The Recovery Finding Applies to a Narrow COVID Sample

The study should not be read as proof that Long COVID cognitive symptoms are never persistent. The sample was modest, mostly White and female, and limited to adults with mild-to-moderate infections who were not hospitalized.

COVID-19 variant was inferred from timing rather than confirmed by viral sequencing. Vaccination status also differed by era because vaccines and treatments were not equally available during the Alpha/Delta and Omicron recruitment windows.
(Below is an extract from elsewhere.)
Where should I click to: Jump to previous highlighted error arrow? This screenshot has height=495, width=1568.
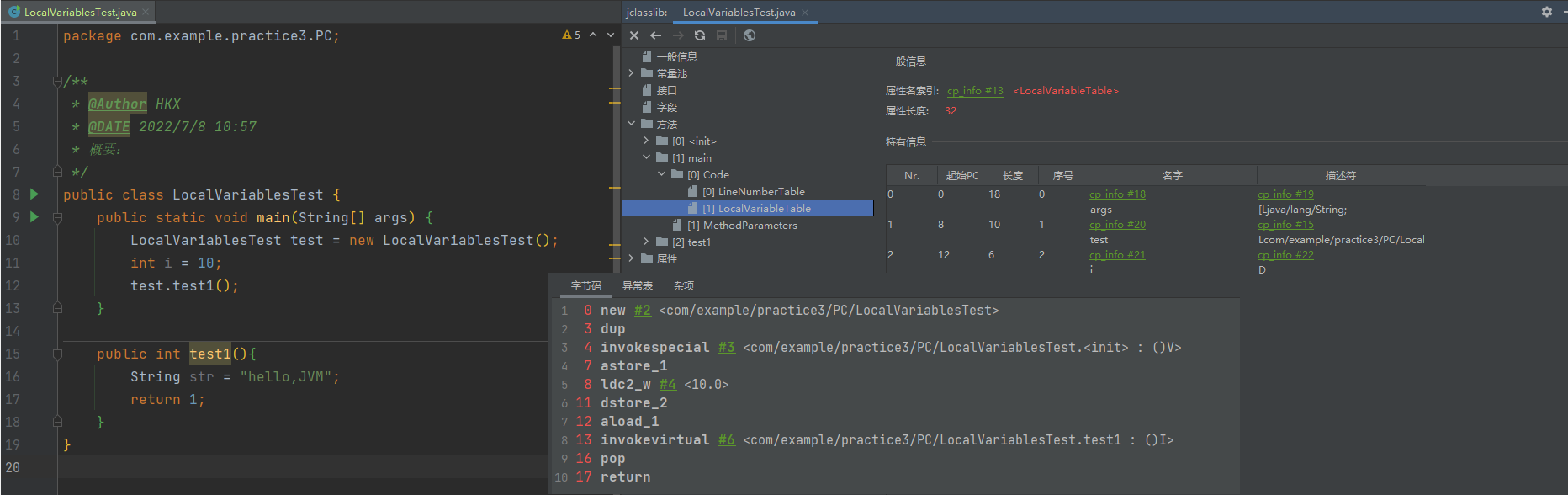[x=593, y=35]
Psychiatric diagnoses were not established through structured clinical interviews, and multiple statistical comparisons increase the chance of isolated false-positive findings.
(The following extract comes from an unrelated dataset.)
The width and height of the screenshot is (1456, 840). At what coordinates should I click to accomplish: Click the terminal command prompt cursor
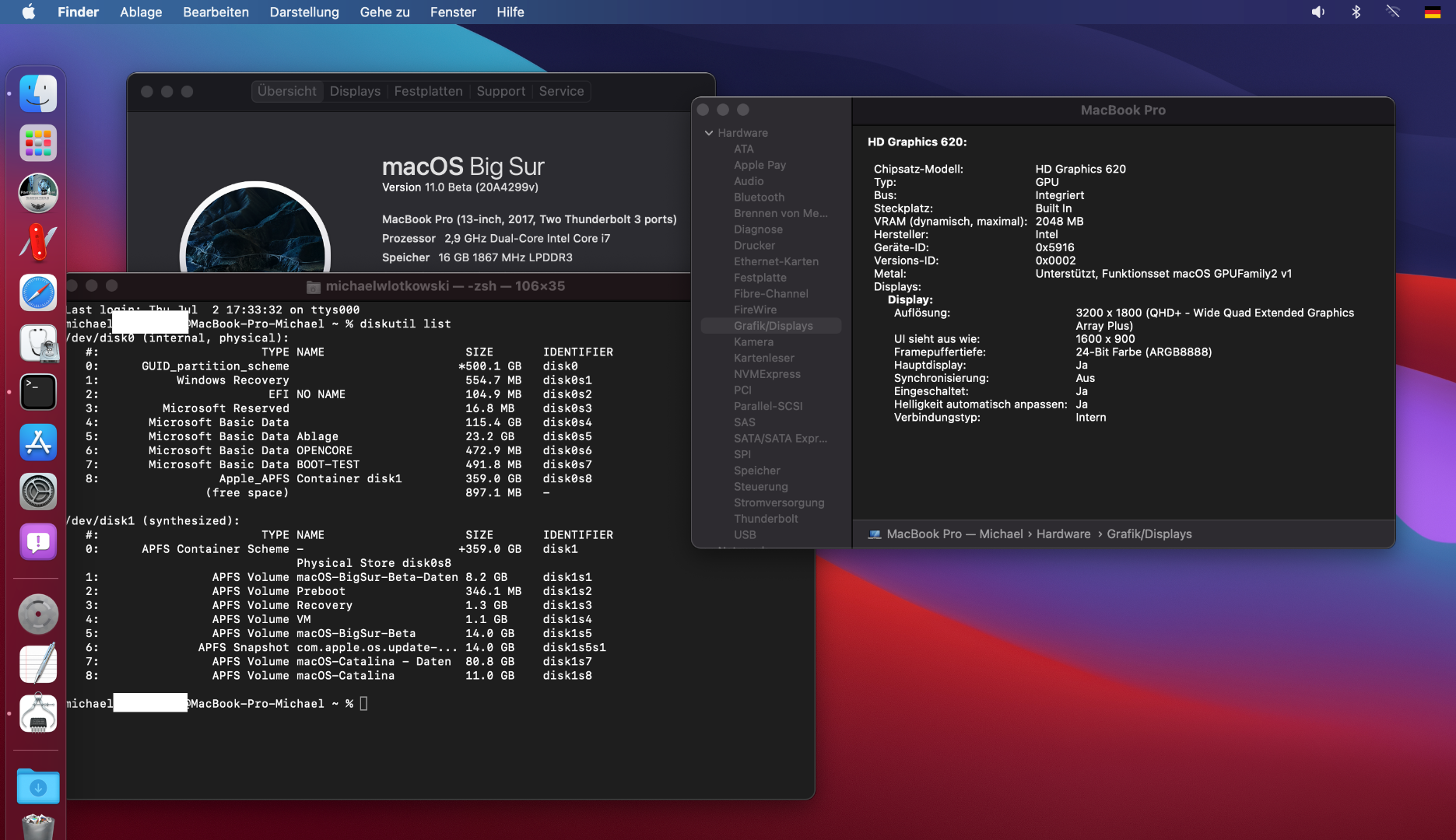point(363,704)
Still, the design has strengths that matter for interpretation:

  1. In-person testing: researchers used a broader neuropsychological battery instead of relying only on screening tools or online surveys.
  2. Same framework: both variant-era groups were assessed with a consistent study approach.
  3. Longitudinal follow-up: the second visit showed whether test performance worsened, persisted, or improved.

Within those boundaries, the finding stays specific. After mild-to-moderate COVID-19, both Alpha/Delta-era and Omicron-era participants showed mild initial cognitive findings, similar psychiatric symptom levels, and improved neuropsychological performance over time.

Citation: DOI: 10.2147/NDT.S594322. Lynch et al. Neurocognitive and psychiatric outcomes following mild to moderate COVID-19: a longitudinal comparison of Alpha/Delta and Omicron variants. Neuropsychiatric Disease and Treatment. 2026;22:594322.

Study Design: Longitudinal comparison of adults assessed after mild-to-moderate COVID-19 during Alpha/Delta-era and Omicron-era infection periods.

Sample Size: 55 adults at the first visit; 48 returned for follow-up, including 27 Alpha/Delta participants and 21 Omicron participants.

Key Statistic: At follow-up, no neuropsychological test score in either variant-era group remained significantly below population norms, and no participant showed cognitive decline over time.

Caveat: The sample was small and demographically limited, and variant status was inferred from calendar timing rather than viral sequencing.